请接续下方介绍全美婴儿姓名数据分析代码的博文，从其最后一行之后写起。

▶ _给定文本_:
■ ■ ■ ■

《利用Python 进行数据分析》第二章：引言中的分析（含pdf和数据集下载链接）

本文链接：https://blog.csdn.net/zhou4411781/article/details/108556600

       对《利用Python 进行数据分析》（Wes Mckinney著）一书中的第二章中的第二部分——1880-2010全美婴儿姓名分析进行代码实验。原书中采用的是Python2.7，而我采用的Python3.7利用Pycharm调试的，因此对源代码进行了一定的修改，并且增加了部分画图代码，每步打印结果和画图与原文校验对照一致（部分打印结果已经关闭，需要查看结果则可以打开），全手工敲写，供参考。
       （1）《利用Python 进行数据分析》pdf下载链接：
       链接：https://pan.baidu.com/s/1NiFQb5ZIR0UpKy-K9cGeTQ
       提取码：vn9m
       （2）《利用Python 进行数据分析》数据集链接如下：
       链接：https://pan.baidu.com/s/1jfWBk8WMHDQh6nGoSBAsmw
       提取码：bgcq

第二章中的第二部分的代码还原如下：

#-*- coding:utf-8 -*-
import pandas as pd
import matplotlib.pyplot as plt
import numpy as np

### 1880-2010全美婴儿姓名 ###
names880 = pd.read_csv("PythonForDataAnalysis-master/ch02/names/yob1880.txt",
                       names = ["name", "sex", "births"])   # 路径修改为自己的路径
# print(names880)

■ ■ ■ ■

▶ _存储数据_:
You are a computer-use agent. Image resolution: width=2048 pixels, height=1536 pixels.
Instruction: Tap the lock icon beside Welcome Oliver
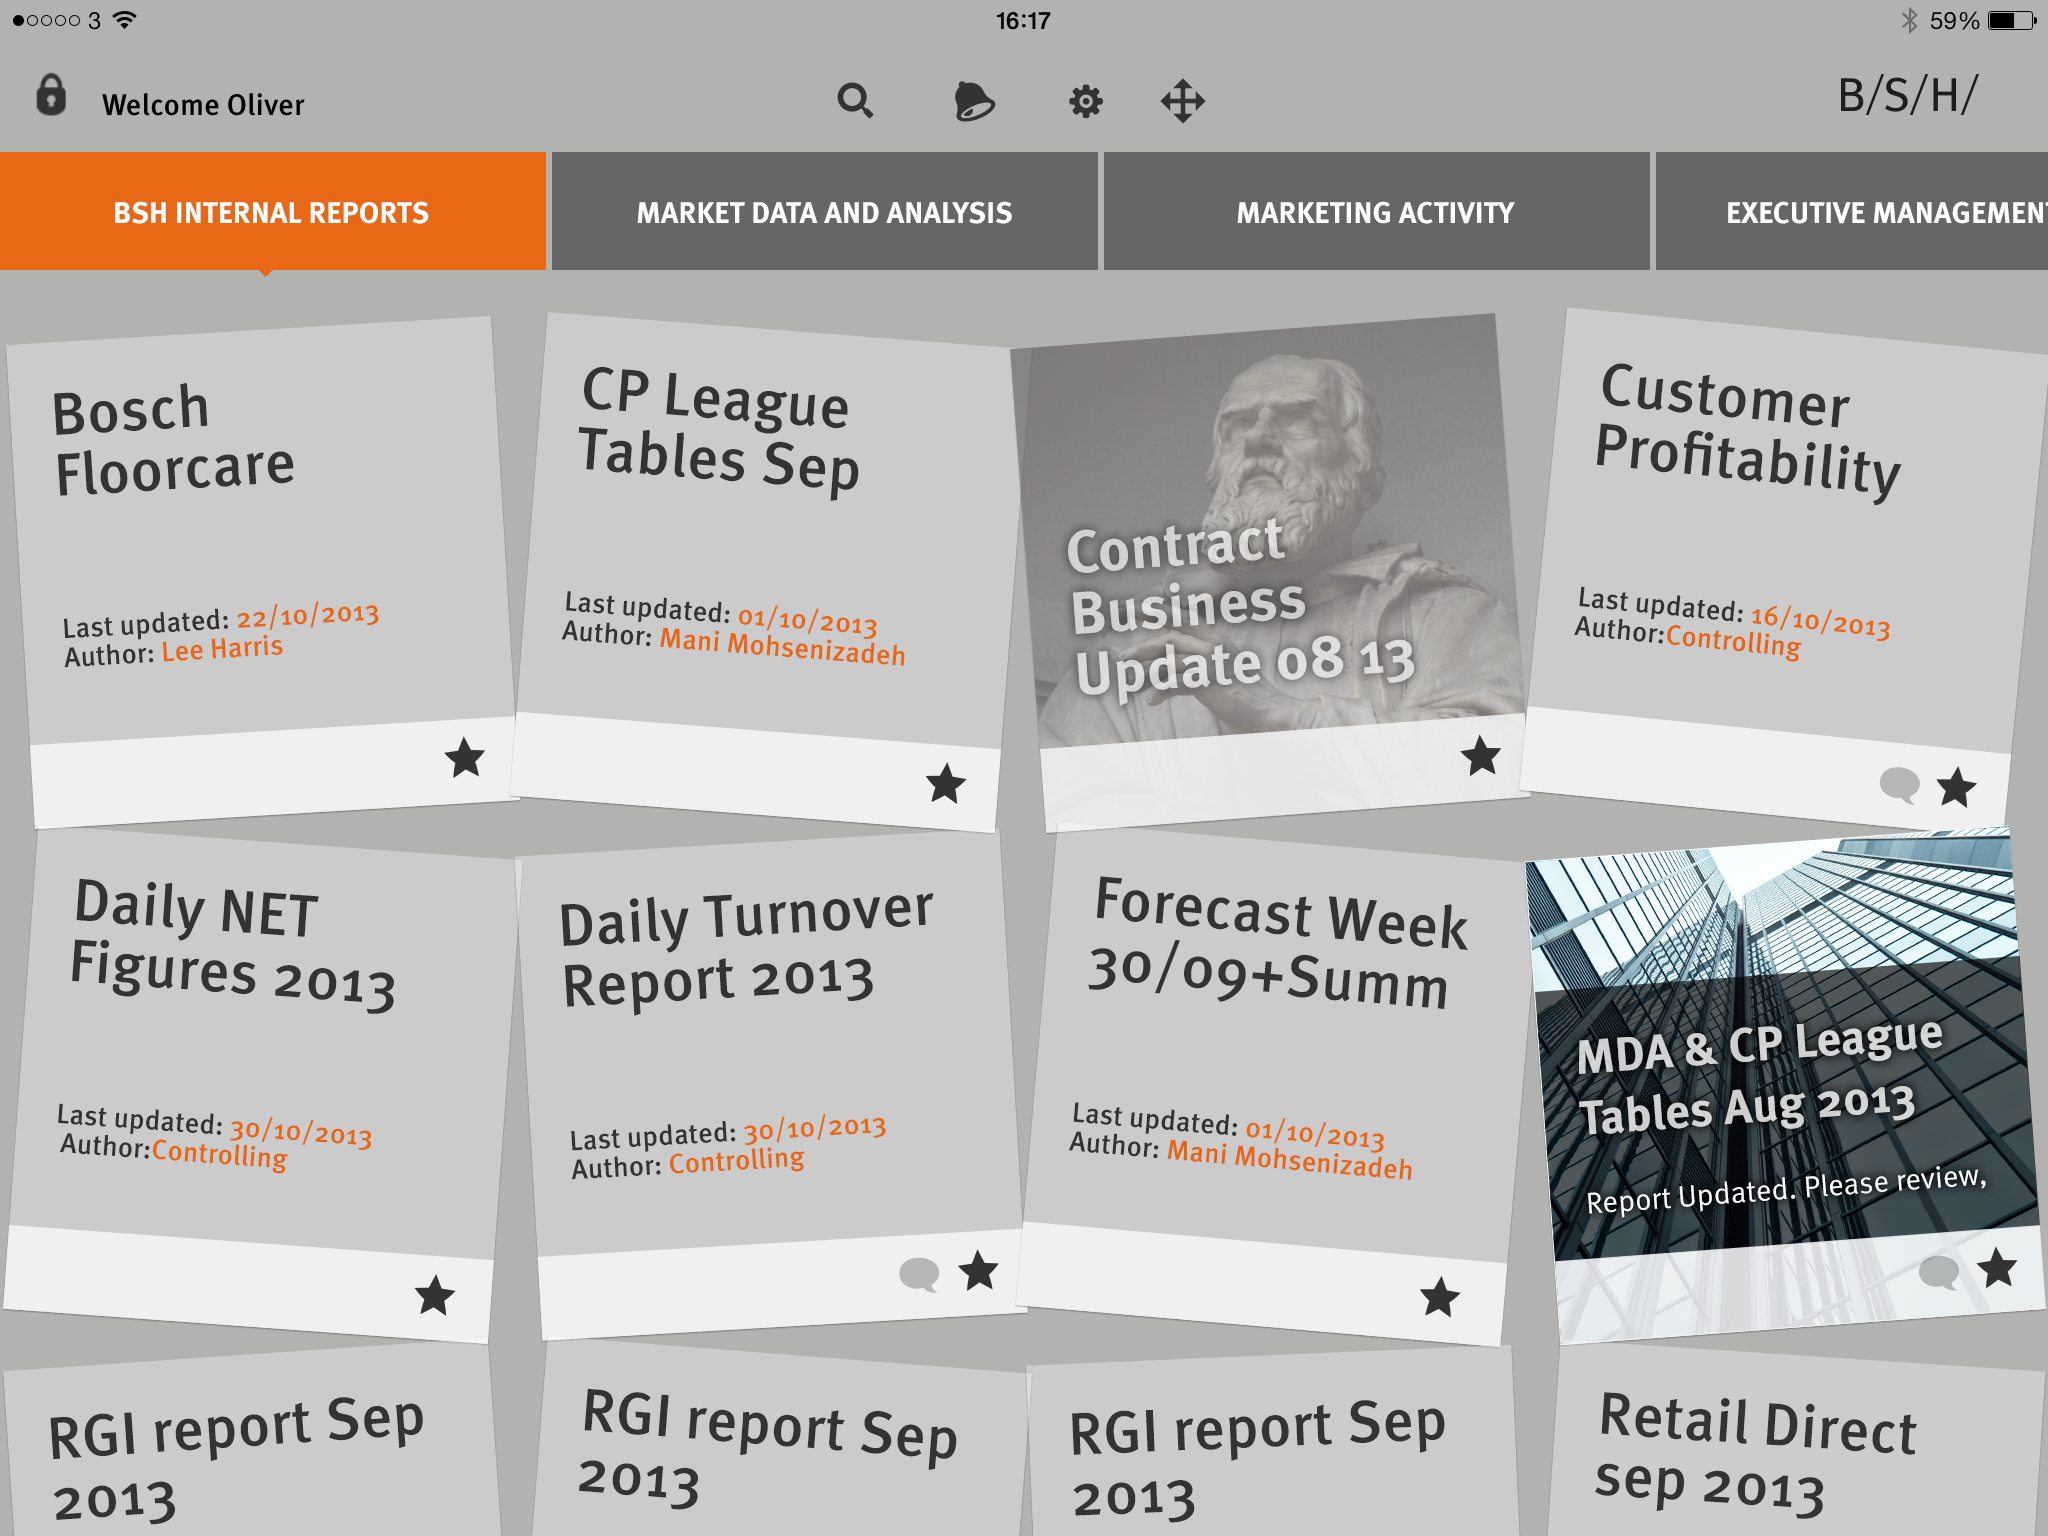[51, 97]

■ ■ ■ ■

▶ _本题解答_:
# 按性别计算每个类别总数
print(names880.groupby('sex').births.sum())
years = range(1880,2011)
pieces = []
columns = ['name','sex','births']
for year in years:
    path = "PythonForDataAnalysis-master/ch02/names/yob%d.txt"%(year) # 路径修改为自己的路径
    frame = pd.read_csv(path, names = columns)
    frame['year'] = year
    pieces.append(frame)

# 所有年份合并为一个大表
names = pd.concat(pieces, ignore_index= True)
# print(names)

# 数据透视表, 索引为年份，列为性别
total_births = names.pivot_table('births',index = 'year', columns = 'sex', aggfunc = sum)
print(total_births.tail())

# total_births.plot(title='total births by sex and year')
plt.plot(total_births)
plt.title('total births by sex and year')
plt.legend(["F","M"])
plt.show()


def add_prop(group):
    births = group.births.astype(float)
    group['prop']=births/ births.sum()
    return group

names = names.groupby(['year','sex']).apply(add_prop)
# print(names)

# 判断比例总和是否为1
print(np.allclose(names.groupby(['year','sex']).prop.sum(),1))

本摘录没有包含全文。